--- ABOUT THIS EXERCISE ---
Go through the entries below and print, exactly, the lines starting at the one with "This screenshot has height=271, width=741." and ending at the one with "Given: Click the 複製 duplicate icon", keeping both ends and no others.

..............................

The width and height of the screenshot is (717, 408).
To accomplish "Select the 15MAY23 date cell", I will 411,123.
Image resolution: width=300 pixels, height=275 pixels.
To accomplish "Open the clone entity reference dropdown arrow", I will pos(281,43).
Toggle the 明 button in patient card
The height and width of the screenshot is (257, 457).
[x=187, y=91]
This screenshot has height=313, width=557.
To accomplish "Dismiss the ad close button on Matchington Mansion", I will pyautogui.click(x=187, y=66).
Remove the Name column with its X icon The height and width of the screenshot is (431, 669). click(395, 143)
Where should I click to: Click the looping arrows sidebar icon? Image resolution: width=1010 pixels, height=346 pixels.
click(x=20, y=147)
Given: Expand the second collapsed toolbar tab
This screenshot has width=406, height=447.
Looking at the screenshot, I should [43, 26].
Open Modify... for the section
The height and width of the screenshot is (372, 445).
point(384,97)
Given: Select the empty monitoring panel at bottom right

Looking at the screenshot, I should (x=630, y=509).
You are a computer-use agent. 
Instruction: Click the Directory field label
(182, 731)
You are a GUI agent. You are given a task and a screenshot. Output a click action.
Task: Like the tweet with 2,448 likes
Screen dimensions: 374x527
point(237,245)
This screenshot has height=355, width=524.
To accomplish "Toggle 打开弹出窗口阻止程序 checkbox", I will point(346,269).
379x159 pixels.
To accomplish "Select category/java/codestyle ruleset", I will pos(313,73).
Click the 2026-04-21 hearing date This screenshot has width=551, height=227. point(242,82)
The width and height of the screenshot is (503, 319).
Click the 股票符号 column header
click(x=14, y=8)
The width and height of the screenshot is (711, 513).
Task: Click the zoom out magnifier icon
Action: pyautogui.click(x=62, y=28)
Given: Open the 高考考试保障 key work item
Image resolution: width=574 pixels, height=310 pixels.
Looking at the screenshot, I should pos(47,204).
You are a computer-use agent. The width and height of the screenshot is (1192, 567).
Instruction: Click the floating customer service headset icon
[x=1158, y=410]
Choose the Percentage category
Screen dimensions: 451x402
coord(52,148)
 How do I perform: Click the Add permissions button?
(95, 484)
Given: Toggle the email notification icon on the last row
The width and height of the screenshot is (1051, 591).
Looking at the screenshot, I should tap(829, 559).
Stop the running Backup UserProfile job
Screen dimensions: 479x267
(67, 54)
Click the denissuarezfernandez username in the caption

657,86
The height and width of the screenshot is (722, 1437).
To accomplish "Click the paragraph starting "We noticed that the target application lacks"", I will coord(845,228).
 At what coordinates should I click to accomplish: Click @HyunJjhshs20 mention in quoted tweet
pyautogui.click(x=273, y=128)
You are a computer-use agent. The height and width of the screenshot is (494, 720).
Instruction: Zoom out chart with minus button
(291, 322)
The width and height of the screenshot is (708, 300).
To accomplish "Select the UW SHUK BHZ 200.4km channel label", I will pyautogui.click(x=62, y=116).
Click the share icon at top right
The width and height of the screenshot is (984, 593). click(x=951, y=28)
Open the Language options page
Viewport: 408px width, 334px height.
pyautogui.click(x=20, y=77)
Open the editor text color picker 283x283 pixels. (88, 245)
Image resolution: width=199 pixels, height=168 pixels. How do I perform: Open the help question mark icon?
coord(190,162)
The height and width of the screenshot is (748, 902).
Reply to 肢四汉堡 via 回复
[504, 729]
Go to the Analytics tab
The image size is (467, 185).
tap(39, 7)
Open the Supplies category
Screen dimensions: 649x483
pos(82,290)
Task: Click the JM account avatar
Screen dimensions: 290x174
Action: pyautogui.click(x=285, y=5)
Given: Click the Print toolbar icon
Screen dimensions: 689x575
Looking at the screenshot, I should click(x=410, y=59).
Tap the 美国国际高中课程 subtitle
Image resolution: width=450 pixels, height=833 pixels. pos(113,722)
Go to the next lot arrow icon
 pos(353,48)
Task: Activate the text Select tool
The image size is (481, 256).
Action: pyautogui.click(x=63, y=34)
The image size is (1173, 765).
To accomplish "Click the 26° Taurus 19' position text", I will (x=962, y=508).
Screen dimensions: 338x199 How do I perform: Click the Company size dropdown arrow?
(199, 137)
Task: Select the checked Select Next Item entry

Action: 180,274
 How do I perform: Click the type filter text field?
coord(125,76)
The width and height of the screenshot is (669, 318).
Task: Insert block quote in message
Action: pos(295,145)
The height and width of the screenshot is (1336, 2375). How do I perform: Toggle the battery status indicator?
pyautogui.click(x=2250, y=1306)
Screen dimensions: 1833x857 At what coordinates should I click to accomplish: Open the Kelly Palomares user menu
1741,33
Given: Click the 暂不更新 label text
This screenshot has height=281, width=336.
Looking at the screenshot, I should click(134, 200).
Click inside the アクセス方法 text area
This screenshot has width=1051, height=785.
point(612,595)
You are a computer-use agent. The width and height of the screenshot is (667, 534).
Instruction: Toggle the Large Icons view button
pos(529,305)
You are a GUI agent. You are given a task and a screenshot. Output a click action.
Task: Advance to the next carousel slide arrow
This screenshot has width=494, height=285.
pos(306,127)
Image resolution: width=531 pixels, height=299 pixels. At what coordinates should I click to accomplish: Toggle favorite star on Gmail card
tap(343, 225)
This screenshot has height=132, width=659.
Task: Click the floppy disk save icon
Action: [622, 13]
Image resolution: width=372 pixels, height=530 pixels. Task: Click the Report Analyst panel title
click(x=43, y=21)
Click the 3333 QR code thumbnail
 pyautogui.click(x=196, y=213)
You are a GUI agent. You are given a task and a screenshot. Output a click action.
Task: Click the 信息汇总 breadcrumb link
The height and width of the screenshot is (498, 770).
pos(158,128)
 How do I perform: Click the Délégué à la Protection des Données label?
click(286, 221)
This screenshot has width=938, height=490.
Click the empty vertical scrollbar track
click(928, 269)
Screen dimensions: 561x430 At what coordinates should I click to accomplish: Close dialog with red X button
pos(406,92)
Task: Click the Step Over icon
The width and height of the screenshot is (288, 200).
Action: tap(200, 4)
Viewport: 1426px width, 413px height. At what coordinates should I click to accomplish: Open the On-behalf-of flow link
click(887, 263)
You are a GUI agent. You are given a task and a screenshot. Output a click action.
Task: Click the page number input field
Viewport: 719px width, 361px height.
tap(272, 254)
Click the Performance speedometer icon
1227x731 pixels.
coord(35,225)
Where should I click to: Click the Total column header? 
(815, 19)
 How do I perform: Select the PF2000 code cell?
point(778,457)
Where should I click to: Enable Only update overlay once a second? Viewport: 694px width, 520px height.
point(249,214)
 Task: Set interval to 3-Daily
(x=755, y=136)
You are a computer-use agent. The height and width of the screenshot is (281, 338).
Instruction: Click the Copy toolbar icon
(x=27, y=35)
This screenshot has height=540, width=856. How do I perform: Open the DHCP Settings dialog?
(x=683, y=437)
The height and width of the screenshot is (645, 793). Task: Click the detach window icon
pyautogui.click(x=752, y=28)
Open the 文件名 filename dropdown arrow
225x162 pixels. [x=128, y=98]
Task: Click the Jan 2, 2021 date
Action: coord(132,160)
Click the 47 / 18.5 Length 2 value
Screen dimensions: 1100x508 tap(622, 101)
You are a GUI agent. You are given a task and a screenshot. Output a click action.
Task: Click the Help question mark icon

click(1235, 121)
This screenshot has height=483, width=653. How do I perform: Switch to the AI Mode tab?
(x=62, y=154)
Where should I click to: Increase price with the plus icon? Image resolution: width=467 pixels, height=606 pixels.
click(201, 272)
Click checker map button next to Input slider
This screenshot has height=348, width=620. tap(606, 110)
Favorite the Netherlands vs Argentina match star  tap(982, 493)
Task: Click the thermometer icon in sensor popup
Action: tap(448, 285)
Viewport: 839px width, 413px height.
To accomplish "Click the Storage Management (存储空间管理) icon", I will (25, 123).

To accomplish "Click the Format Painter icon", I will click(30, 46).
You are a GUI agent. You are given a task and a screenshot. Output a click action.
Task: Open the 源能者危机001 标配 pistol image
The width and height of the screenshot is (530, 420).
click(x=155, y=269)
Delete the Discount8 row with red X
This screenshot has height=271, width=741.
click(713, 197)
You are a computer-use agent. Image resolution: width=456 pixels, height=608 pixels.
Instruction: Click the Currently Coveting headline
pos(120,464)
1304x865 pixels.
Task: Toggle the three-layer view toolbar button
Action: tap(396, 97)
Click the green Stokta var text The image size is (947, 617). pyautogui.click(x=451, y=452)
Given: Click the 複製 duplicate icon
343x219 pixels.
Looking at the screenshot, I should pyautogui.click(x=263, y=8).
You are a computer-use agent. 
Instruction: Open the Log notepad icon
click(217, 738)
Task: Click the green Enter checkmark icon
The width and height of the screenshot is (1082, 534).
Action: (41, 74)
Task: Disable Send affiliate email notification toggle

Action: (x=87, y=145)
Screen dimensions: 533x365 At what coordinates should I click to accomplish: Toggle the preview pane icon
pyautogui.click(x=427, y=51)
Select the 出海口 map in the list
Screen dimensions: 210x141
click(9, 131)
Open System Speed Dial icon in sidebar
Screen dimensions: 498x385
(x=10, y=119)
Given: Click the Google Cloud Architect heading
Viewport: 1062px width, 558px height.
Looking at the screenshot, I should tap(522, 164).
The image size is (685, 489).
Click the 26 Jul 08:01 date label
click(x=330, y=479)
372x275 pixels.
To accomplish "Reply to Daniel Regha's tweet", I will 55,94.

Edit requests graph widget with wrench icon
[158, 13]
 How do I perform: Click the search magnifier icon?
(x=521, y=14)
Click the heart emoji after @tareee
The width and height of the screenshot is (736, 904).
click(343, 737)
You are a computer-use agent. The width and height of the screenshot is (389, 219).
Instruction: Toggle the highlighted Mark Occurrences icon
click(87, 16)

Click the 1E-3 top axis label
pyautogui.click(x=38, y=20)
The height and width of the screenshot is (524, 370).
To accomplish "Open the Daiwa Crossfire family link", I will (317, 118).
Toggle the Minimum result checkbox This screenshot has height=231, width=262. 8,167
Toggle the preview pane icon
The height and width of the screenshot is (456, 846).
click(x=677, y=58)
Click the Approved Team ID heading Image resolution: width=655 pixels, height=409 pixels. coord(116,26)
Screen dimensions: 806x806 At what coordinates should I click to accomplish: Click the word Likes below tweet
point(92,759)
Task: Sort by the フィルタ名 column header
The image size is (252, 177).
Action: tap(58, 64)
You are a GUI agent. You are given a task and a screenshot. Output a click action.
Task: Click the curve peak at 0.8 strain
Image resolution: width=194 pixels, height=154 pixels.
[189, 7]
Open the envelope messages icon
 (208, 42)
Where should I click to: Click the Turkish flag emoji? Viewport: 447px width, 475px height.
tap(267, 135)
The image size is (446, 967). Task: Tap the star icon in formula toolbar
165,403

..............................

--- PROBLEM SOLUTION ---
This screenshot has height=271, width=741.
click(713, 197)
You are a computer-use agent. Image resolution: width=456 pixels, height=608 pixels.
Instruction: Click the Currently Coveting headline
pos(120,464)
1304x865 pixels.
Task: Toggle the three-layer view toolbar button
Action: tap(396, 97)
Click the green Stokta var text The image size is (947, 617). pyautogui.click(x=451, y=452)
Given: Click the 複製 duplicate icon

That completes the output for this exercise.